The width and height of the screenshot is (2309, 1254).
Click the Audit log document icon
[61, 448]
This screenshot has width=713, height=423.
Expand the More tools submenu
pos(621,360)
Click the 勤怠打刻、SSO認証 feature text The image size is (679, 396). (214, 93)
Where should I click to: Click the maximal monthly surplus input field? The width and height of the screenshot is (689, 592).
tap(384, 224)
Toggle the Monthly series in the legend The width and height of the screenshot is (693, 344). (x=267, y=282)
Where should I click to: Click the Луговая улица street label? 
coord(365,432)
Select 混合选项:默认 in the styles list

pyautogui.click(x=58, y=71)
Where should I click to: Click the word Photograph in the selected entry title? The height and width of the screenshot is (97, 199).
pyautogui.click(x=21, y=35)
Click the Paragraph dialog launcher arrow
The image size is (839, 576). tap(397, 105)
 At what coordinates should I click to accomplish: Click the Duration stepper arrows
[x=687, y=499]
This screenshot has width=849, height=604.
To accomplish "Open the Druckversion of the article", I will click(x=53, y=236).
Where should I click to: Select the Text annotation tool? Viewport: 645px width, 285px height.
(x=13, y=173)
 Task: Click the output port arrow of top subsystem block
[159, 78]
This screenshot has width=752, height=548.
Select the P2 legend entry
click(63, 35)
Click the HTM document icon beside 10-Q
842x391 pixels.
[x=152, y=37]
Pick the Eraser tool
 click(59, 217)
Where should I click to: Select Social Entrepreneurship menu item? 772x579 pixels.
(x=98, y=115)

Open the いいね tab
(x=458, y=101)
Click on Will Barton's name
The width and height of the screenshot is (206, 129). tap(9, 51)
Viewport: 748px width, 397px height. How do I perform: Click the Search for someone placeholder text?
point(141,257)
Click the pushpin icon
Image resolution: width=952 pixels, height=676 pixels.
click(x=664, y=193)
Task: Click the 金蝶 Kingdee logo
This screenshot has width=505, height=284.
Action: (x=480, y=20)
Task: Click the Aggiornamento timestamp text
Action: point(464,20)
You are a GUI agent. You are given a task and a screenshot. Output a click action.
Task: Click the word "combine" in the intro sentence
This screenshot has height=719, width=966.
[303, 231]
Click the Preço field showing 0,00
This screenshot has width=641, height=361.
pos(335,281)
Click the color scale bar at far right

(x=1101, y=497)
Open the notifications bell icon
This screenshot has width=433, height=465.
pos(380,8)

## TASK BRIEF
Please copy, exactly and with nothing else, the lines above beginning at the line that has "Where should I click to: Click the maximal" and ending with the line that has "Task: Click the 金蝶 Kingdee logo".

## SOLUTION TO THIS TASK
Where should I click to: Click the maximal monthly surplus input field? The width and height of the screenshot is (689, 592).
tap(384, 224)
Toggle the Monthly series in the legend The width and height of the screenshot is (693, 344). (x=267, y=282)
Where should I click to: Click the Луговая улица street label? 
coord(365,432)
Select 混合选项:默认 in the styles list

pyautogui.click(x=58, y=71)
Where should I click to: Click the word Photograph in the selected entry title? The height and width of the screenshot is (97, 199).
pyautogui.click(x=21, y=35)
Click the Paragraph dialog launcher arrow
The image size is (839, 576). tap(397, 105)
 At what coordinates should I click to accomplish: Click the Duration stepper arrows
[x=687, y=499]
This screenshot has width=849, height=604.
To accomplish "Open the Druckversion of the article", I will click(x=53, y=236).
Where should I click to: Select the Text annotation tool? Viewport: 645px width, 285px height.
(x=13, y=173)
 Task: Click the output port arrow of top subsystem block
[159, 78]
This screenshot has width=752, height=548.
Select the P2 legend entry
click(63, 35)
Click the HTM document icon beside 10-Q
842x391 pixels.
[x=152, y=37]
Pick the Eraser tool
 click(59, 217)
Where should I click to: Select Social Entrepreneurship menu item? 772x579 pixels.
(x=98, y=115)

Open the いいね tab
(x=458, y=101)
Click on Will Barton's name
The width and height of the screenshot is (206, 129). tap(9, 51)
Viewport: 748px width, 397px height. How do I perform: Click the Search for someone placeholder text?
point(141,257)
Click the pushpin icon
Image resolution: width=952 pixels, height=676 pixels.
click(x=664, y=193)
Task: Click the 金蝶 Kingdee logo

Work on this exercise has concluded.